Dick Grayson had been angry and afraid for a long time, and he had been one with the rest of Gotham in this for just as long, but now, feeling victory in the middle of the darkness, he felt at home. In this city devoid of hope, he felt a sense of belonging at the climax of his hope. Like the White Butterfly in Hugo's Les Miserables, the Bat rewnewed the last Grayson. His fruitless 'need' for revenge was replaced with a sense of justice, and, at that moment, blanketed in the piercing brightness of the symbol, Dick new what he wanted. He reached forward.

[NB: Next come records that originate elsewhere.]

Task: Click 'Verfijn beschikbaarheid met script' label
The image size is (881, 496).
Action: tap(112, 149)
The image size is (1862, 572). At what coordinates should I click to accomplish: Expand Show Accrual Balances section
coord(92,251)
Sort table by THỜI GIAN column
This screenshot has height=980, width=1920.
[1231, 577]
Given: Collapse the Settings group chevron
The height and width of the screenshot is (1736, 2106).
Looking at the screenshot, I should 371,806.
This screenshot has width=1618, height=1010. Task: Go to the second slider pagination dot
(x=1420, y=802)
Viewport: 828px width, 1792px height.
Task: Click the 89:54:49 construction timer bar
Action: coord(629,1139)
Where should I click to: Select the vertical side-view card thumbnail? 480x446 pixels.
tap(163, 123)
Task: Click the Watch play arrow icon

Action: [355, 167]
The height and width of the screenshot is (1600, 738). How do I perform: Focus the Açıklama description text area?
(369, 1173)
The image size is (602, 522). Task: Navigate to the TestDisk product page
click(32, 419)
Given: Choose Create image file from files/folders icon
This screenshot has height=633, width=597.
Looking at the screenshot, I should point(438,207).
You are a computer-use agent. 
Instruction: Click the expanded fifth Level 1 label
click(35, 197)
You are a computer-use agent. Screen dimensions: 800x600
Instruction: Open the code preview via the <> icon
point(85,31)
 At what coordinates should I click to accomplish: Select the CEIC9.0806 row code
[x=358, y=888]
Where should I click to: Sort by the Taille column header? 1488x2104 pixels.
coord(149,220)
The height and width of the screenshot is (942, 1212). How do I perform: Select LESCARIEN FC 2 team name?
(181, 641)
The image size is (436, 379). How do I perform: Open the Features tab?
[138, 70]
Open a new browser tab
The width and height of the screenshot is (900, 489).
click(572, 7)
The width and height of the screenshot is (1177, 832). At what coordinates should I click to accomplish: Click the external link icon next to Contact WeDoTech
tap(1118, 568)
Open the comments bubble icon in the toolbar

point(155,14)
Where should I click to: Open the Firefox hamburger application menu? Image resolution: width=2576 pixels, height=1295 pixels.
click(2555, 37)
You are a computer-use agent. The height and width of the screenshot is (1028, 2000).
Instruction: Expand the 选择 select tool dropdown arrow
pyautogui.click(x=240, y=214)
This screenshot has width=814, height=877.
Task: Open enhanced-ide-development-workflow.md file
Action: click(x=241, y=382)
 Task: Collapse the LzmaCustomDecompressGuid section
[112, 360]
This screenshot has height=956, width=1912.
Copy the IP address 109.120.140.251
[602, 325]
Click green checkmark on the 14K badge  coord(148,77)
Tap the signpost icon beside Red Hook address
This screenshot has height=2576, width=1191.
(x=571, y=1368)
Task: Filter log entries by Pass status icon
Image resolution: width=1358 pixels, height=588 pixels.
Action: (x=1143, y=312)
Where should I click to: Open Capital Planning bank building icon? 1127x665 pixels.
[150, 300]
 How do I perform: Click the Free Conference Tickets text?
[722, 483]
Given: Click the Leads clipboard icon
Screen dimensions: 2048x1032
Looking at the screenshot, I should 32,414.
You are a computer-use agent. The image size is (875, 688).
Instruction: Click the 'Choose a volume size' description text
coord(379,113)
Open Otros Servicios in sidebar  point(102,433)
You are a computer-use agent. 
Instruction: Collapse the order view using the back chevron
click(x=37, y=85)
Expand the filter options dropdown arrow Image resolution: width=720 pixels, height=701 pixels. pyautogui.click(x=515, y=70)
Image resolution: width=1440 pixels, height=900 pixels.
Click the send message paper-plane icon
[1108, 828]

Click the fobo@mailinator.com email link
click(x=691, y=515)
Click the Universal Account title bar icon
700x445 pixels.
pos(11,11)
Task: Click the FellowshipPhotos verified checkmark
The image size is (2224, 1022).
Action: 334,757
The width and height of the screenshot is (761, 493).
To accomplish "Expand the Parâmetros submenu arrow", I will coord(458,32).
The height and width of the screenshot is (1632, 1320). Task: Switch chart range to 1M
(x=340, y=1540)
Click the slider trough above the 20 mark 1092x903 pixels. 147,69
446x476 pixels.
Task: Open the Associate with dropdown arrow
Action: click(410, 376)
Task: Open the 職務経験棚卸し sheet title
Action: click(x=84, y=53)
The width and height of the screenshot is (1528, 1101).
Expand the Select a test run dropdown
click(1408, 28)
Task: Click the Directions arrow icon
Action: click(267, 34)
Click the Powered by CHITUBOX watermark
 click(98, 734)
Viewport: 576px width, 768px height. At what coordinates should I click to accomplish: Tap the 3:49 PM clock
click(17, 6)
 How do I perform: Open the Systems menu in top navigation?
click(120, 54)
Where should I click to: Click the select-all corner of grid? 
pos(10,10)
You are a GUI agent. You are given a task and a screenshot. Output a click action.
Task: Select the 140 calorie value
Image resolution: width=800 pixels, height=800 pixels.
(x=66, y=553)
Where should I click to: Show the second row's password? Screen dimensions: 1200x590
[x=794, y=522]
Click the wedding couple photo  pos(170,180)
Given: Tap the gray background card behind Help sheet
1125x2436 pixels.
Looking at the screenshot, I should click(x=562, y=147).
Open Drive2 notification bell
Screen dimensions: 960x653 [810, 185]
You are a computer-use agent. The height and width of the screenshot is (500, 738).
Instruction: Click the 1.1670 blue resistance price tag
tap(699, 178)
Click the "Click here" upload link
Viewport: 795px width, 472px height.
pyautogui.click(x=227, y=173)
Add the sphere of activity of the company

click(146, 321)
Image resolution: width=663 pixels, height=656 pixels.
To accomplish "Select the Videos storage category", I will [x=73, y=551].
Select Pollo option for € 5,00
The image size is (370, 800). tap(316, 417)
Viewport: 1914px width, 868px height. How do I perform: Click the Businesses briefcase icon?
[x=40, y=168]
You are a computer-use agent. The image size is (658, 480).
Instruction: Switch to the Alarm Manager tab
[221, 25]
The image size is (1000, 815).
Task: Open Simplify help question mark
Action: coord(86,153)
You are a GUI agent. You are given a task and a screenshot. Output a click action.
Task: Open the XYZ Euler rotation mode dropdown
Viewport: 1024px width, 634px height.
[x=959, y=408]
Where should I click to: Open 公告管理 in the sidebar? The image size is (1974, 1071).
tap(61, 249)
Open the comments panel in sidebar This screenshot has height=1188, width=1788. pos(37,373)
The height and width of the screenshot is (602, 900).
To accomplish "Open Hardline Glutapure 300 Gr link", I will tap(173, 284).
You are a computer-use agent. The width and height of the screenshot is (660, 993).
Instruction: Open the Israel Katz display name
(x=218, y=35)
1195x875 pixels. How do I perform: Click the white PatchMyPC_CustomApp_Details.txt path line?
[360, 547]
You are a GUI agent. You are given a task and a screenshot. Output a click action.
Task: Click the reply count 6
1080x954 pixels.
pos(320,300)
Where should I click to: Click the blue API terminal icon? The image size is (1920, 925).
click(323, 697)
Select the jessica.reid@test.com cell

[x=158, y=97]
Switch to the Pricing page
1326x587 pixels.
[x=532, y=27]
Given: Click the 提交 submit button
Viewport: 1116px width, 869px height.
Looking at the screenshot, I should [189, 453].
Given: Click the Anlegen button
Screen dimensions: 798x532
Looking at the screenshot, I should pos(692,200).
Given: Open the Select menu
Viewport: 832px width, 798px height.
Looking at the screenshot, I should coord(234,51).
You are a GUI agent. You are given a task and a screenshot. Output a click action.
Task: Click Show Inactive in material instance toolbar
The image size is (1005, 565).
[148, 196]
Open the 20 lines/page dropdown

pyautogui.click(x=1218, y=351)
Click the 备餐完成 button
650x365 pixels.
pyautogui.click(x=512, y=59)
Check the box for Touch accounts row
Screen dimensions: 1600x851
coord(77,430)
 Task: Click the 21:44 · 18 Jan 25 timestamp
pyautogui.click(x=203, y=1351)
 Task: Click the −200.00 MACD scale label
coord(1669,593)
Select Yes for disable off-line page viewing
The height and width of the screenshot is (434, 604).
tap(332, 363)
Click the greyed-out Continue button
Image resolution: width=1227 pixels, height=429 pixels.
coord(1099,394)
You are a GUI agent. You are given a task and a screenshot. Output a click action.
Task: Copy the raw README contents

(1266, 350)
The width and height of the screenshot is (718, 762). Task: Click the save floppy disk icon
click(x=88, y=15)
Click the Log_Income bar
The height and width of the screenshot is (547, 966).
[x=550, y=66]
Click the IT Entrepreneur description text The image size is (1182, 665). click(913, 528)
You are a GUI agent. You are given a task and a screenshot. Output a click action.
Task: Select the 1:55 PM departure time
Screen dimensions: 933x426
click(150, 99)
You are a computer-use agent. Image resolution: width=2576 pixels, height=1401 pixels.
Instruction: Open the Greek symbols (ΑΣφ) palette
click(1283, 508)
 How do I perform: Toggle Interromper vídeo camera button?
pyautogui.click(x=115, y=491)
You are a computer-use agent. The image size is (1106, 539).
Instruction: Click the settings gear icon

Dick saw the bat pour through his fingers, and stepped closer. He started walking. Hopping over graves, he began to run. He ran, looking over the water to the docks where the symbol sat. The waters disappeared behind the stone wall of the cemetery, then the docks, then the spotlight. When he hit the fence, Dick only saw the reflection of the light on the clouds. He clambered up the wall, ignoring the rough bricks and vines. He threw his leg over the grey stone top of the wall, and slowly balanced himself on top, standing up straight, fully exposed to the symbol's light. His exposed skin, his face and hands, shone white. His clenched fists were even paler. The brightest part of him was his eyes. They shone with reflection, and with inspiration.

He didn't anticipate the gunshot.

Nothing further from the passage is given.